Written task A =
Answer these questions from the firmware description:
(i) Which pins carry quadrature A/B for the PEC11R rotary encoder?
(ii) Which SSD1306 register is used to fade in the logo at startup?
(iii) Is the mode button polled or interrupt-driven?

A 2x scaled variant renders each font pixel as a 2x2 block (12 px cell width, 14 px row height, 10 characters per line) for the large metric readouts. Horizontal and vertical line primitives, a faux-bold renderer (draw string twice offset by 1 pixel), and a full-framebuffer bitmap blit (DrawBitmap, 1024 bytes via memcpy) round out the graphics API.

At startup, the Oscaria logo is faded in using the SSD1306 hardware contrast register (0x81), stepped from 0 to 255 over 24 increments across ~480 ms, followed by a brief invert-blink accent.

The PEC11R rotary encoder (PB4/PB5 for quadrature A/B, PB6 for push button) is decoded entirely in hardware interrupts. EXTI lines 4 and 5 fire on both rising and falling edges; the ISR reads both pins, builds a 4-bit index from (old_state << 2) | new_state and looks up the direction in a 16-entry quadrature table that maps every valid state transition to +1, -1 or 0 (invalid/no movement). This gives one raw tick per edge, four per detent.

A signed 16-bit accumulator in the ISR collects raw ticks with INT16 clamping to prevent wrap-around on fast spins. The application layer reads and atomically clears this accumulator (IRQs disabled for the read-and-zero), then feeds the raw ticks into a substep accumulator that divides by 4 (ticks per detent) using a while-loop rather than integer division -- this preserves the remainder across calls so partial detents are never lost. The final UI delta is clamped to $[-127, +127]$ and returned as int8_t.

The push button on PB6 uses a separate EXTI with internal pull-up (no external pull-up present on this line) and latches a one-shot press event on the falling edge. The ISR checks the pin state after clearing the EXTI flag to distinguish press from release.

The mode button (PB7, active low with external 10k pull-up) is polled in the main loop rather than interrupt-driven. Short press toggles freeze/hold; long press toggles the RGB LED.

(Word and element location records)
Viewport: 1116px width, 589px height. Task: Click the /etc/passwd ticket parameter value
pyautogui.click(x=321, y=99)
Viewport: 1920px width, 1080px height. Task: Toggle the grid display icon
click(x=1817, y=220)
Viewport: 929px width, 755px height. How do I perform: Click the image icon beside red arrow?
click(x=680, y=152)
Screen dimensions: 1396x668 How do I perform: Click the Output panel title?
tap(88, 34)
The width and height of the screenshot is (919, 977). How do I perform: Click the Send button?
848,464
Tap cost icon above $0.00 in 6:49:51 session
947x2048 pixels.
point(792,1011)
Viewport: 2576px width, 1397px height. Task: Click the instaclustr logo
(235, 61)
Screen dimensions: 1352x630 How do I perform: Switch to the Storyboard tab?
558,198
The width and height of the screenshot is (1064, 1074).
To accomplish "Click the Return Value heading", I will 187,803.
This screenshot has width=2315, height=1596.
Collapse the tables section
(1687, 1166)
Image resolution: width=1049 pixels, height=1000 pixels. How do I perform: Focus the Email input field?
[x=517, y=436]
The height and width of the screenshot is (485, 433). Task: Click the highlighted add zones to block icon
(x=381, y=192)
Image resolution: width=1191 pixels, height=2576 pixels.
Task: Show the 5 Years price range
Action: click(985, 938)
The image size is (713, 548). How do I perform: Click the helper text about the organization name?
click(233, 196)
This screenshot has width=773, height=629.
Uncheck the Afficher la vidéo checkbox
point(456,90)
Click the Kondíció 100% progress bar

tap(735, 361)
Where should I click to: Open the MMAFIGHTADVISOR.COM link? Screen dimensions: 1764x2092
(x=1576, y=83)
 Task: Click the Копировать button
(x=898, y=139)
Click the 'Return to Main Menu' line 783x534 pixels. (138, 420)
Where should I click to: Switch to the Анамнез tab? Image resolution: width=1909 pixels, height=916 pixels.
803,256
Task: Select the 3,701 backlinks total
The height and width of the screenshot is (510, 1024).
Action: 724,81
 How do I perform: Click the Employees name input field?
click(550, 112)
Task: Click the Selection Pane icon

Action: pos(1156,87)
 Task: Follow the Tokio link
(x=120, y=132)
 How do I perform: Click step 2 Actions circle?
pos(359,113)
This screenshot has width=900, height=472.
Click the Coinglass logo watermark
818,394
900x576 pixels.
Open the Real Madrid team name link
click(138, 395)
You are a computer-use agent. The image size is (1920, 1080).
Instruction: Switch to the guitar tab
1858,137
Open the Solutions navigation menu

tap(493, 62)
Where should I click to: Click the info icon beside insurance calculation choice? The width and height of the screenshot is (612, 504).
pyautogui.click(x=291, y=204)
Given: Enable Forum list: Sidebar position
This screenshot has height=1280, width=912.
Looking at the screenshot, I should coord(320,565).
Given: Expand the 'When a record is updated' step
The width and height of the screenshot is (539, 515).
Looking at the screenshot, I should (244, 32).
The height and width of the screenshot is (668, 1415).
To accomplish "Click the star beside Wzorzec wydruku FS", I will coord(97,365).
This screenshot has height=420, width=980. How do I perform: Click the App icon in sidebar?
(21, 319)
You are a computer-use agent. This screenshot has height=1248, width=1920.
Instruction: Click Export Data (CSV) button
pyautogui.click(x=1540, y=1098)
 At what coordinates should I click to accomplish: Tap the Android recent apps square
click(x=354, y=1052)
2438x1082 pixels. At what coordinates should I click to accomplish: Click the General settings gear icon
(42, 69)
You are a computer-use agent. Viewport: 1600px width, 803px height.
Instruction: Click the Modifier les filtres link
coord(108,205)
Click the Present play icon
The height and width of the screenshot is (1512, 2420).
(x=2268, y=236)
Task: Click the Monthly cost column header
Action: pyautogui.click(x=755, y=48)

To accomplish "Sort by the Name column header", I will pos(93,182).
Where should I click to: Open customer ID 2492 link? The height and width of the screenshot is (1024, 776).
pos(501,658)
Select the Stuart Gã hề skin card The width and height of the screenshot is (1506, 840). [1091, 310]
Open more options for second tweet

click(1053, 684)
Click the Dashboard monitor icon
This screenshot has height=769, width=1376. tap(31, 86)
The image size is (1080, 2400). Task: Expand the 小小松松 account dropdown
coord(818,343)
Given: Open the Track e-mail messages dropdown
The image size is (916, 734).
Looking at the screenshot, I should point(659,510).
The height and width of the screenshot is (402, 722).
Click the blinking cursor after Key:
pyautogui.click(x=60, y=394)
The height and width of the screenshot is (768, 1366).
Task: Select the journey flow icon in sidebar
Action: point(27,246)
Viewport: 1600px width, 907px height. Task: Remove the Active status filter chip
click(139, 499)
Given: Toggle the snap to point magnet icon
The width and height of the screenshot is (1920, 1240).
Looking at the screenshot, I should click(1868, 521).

Written task B =
Update the entries starting at the line containing "Tap cost icon above $0.00 in 6:49:51 session" and ending at the line containing "(1687, 1166)", changing "Storyboard" to "Timeline" and keeping everything else the same. Give back only those lines.

Task response A =
(i) PB4 and PB5.
(ii) The hardware contrast register (0x81).
(iii) It is polled in the main loop.

Task response B =
Tap cost icon above $0.00 in 6:49:51 session
947x2048 pixels.
point(792,1011)
Viewport: 2576px width, 1397px height. Task: Click the instaclustr logo
(235, 61)
Screen dimensions: 1352x630 How do I perform: Switch to the Timeline tab?
558,198
The width and height of the screenshot is (1064, 1074).
To accomplish "Click the Return Value heading", I will 187,803.
This screenshot has width=2315, height=1596.
Collapse the tables section
(1687, 1166)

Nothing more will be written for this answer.